[Data excerpts]
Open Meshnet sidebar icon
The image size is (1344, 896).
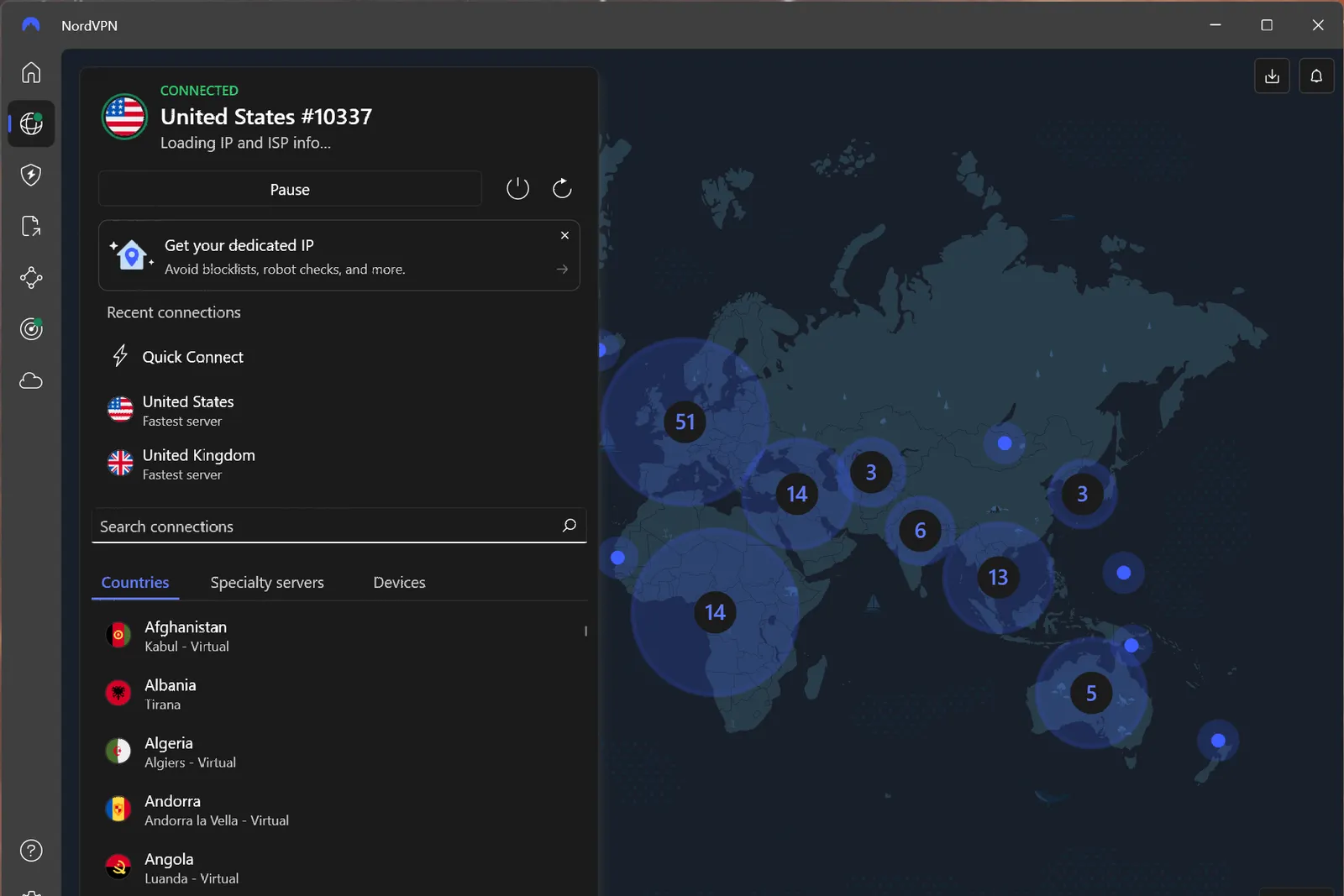pos(31,278)
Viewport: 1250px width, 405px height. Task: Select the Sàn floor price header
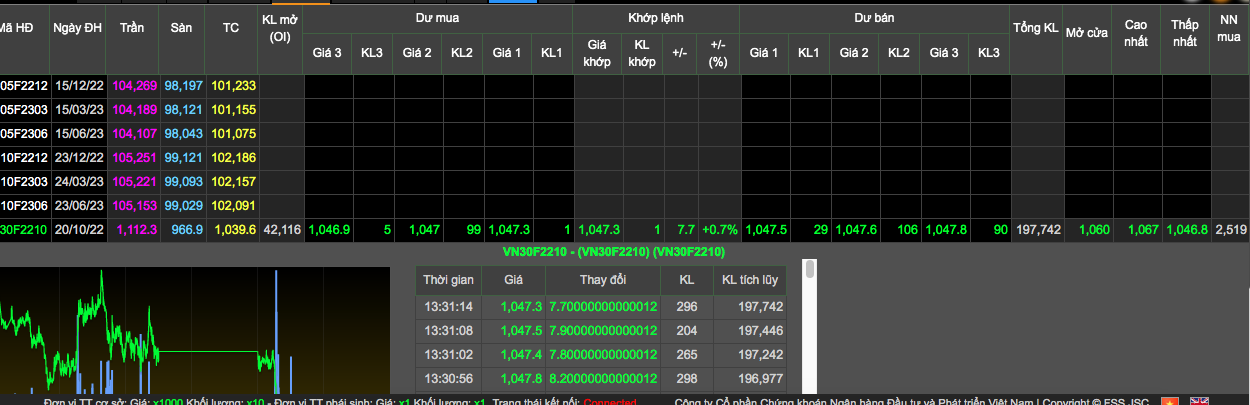(x=181, y=27)
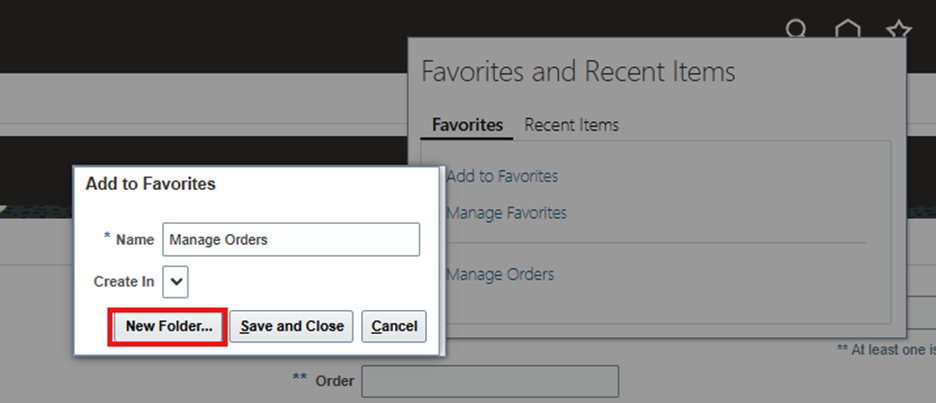The image size is (936, 403).
Task: Click the Save and Close button
Action: click(291, 326)
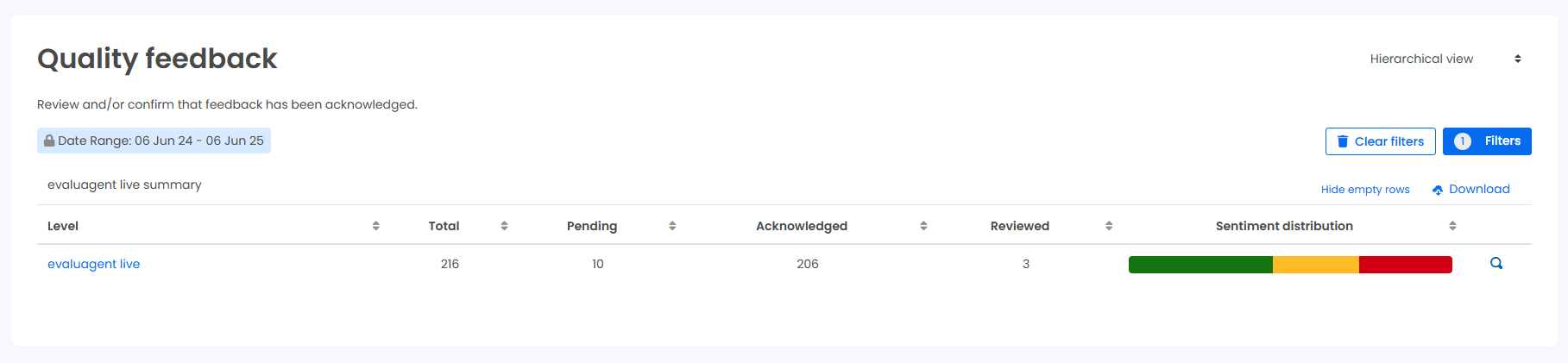Click the Clear filters button
This screenshot has height=363, width=1568.
1381,141
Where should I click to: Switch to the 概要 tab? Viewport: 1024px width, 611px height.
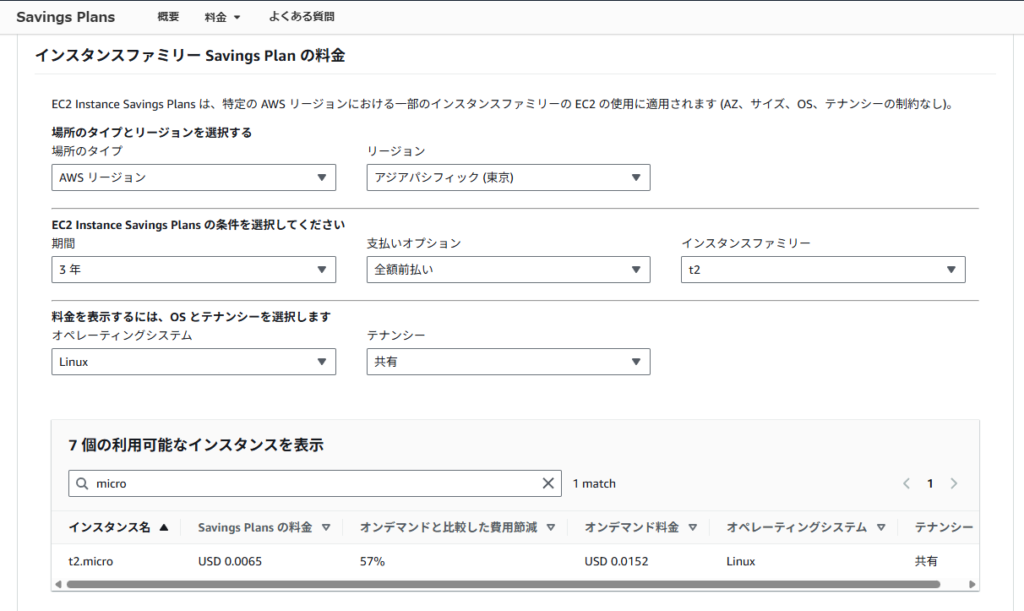(168, 17)
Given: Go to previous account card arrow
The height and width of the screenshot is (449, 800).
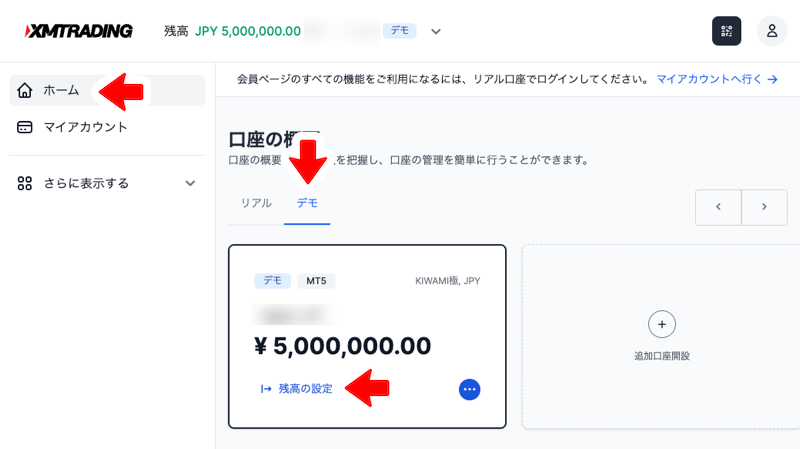Looking at the screenshot, I should [x=718, y=207].
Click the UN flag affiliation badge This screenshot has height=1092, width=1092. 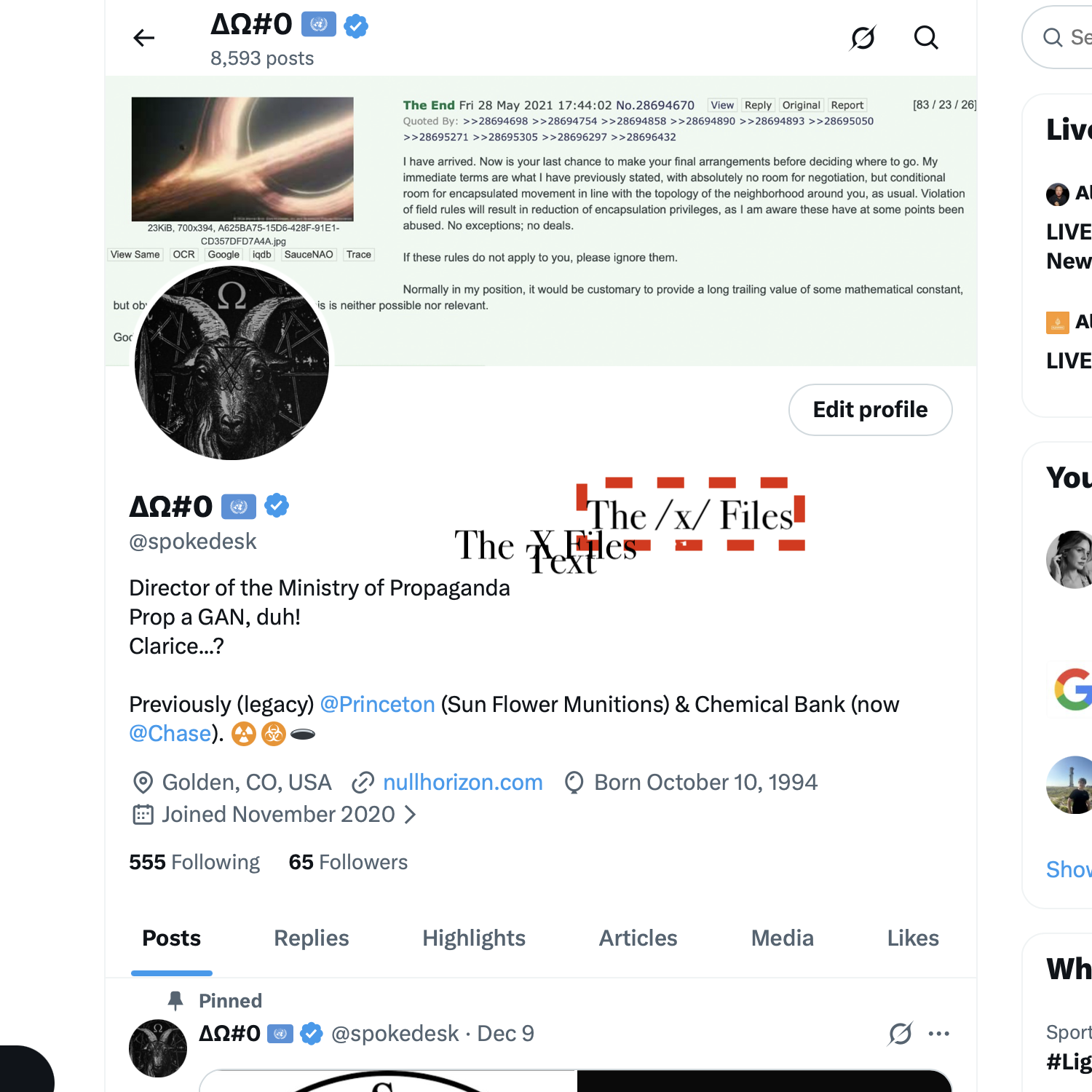coord(239,506)
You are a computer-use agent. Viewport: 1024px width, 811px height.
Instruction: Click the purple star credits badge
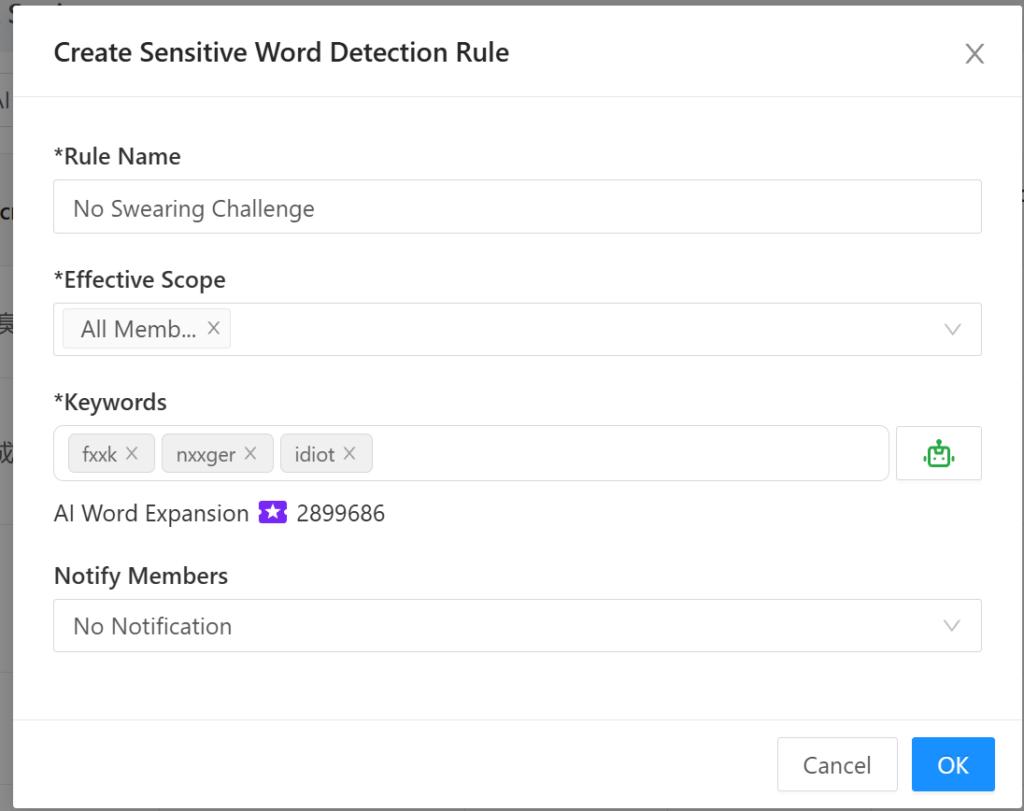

(Exercise description): Could you repeat, exactly, only the lines above starting at the one that has "Viewport: 1250px width, 405px" and stopping after the one that has "Given: Go to previous account card arrow", without the pictures?

(Solution below):
Viewport: 1250px width, 405px height. Task: Select the Sàn floor price header
(x=181, y=27)
The image size is (936, 403).
Task: Click the Save and Close button
Action: click(291, 326)
Click the Clear filters button
This screenshot has height=363, width=1568.
1381,141
Where should I click to: Switch to the 概要 tab? Viewport: 1024px width, 611px height.
(168, 17)
Given: Go to previous account card arrow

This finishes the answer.